*TASK OBJECTIVE*. Pull out every line of the items below that contains the word "height", and copy each one in full.

*EXCERPTED RECORDS*.

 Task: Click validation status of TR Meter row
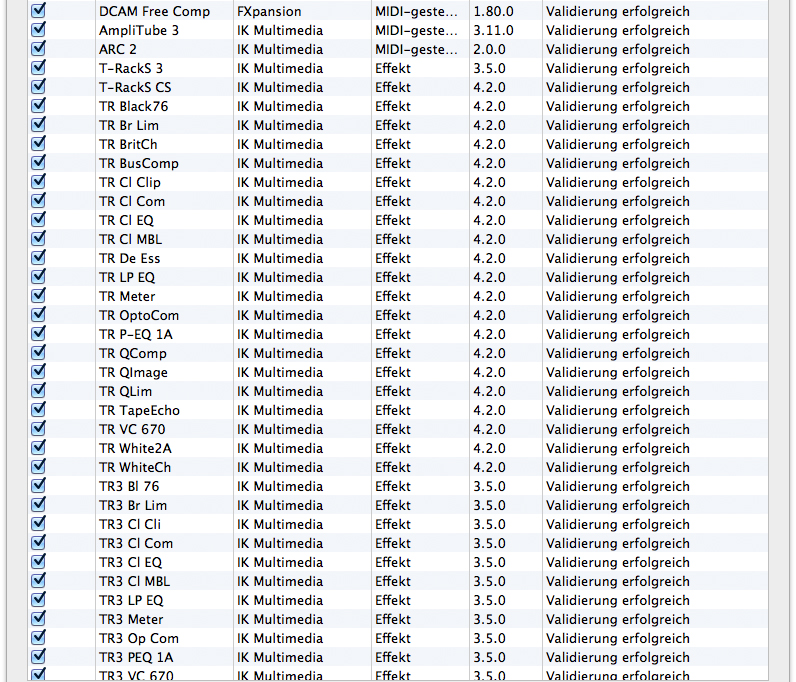pos(617,296)
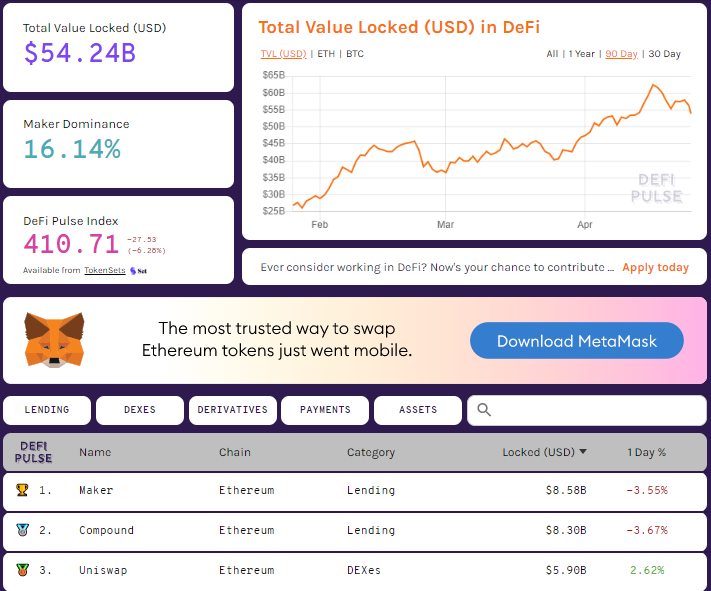Sort table by 1 Day % column
Viewport: 711px width, 591px height.
click(646, 452)
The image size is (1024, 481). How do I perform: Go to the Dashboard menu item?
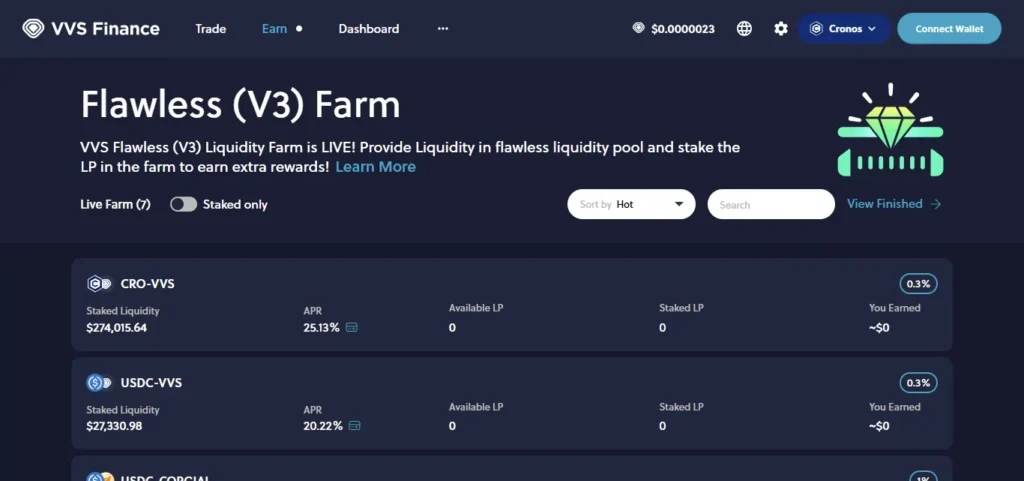(x=368, y=29)
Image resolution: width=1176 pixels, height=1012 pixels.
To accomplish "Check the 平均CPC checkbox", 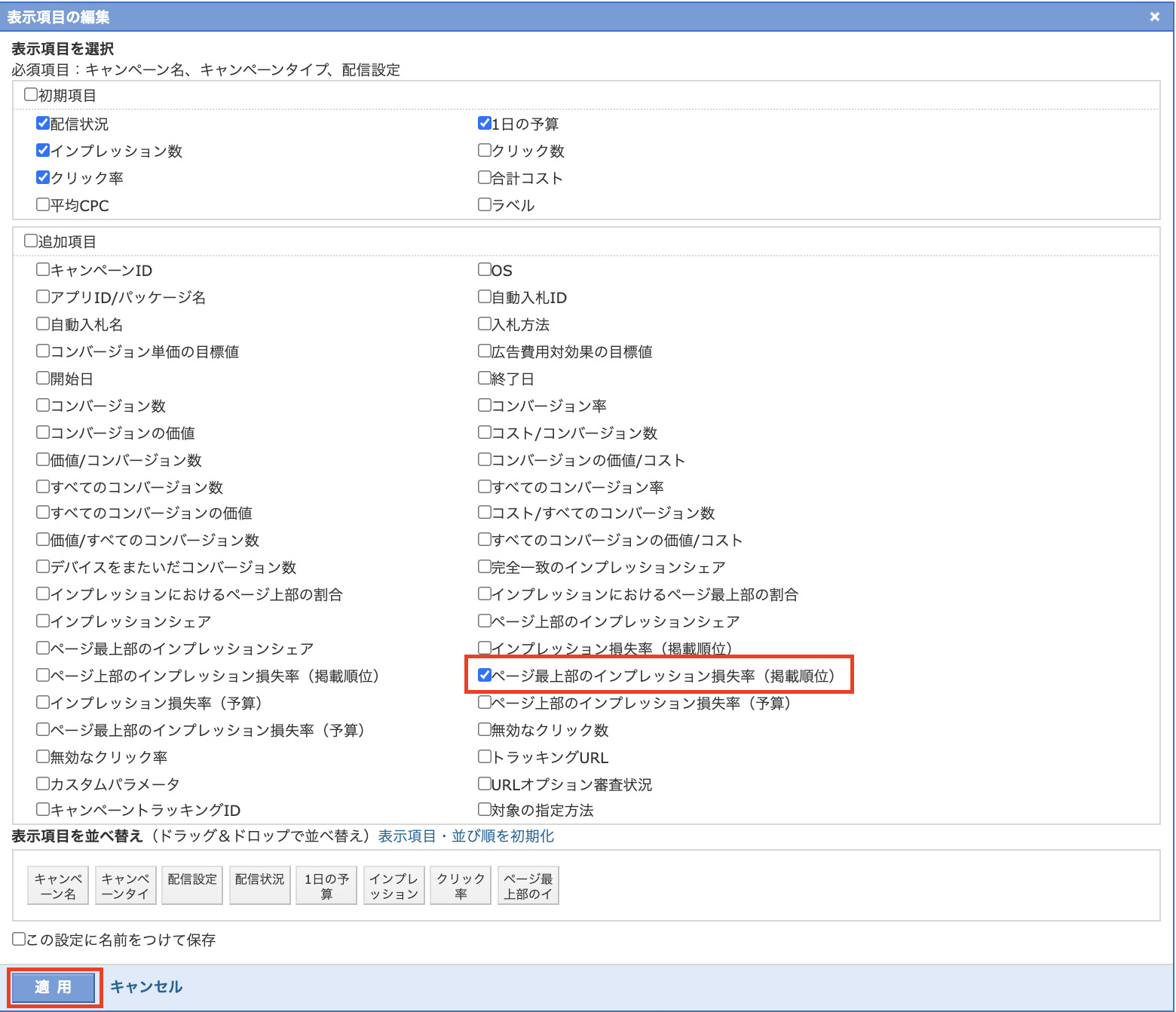I will pos(43,204).
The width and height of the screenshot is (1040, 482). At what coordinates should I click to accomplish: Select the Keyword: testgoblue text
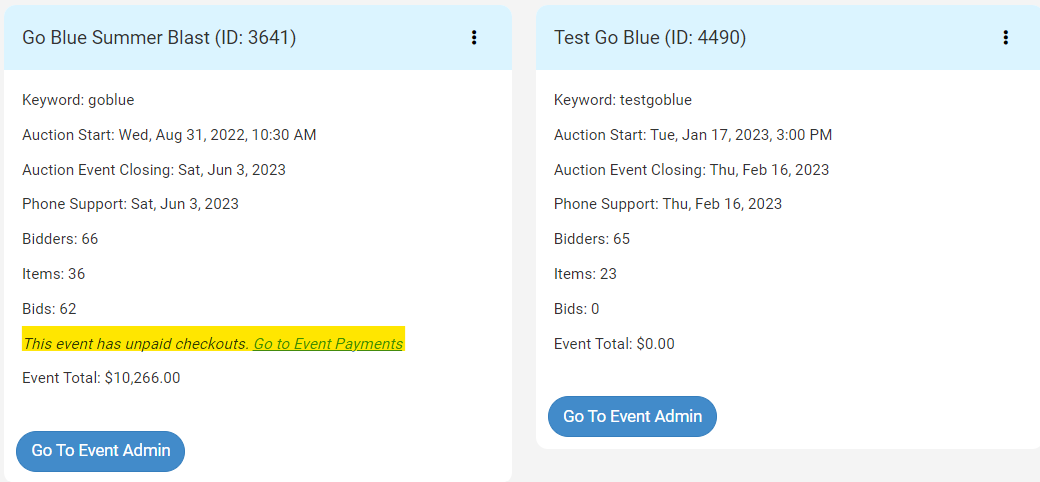click(623, 100)
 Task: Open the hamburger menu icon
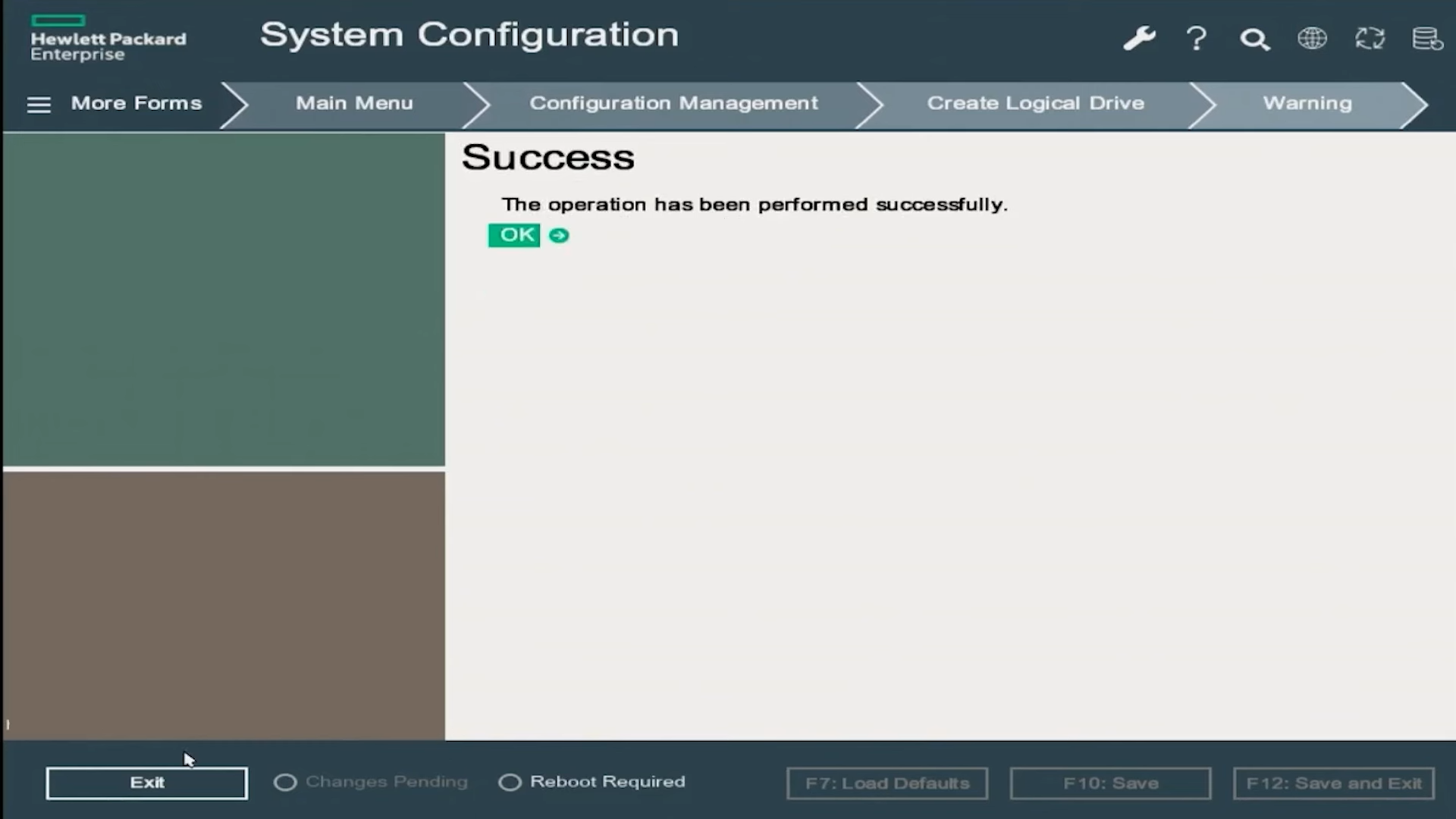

*PROBLEM SOLUTION*.
Viewport: 711px width, 591px height.
Image resolution: width=1176 pixels, height=1012 pixels.
The width and height of the screenshot is (1040, 482). At what coordinates should I click to accomplish: Select the Keyword: testgoblue text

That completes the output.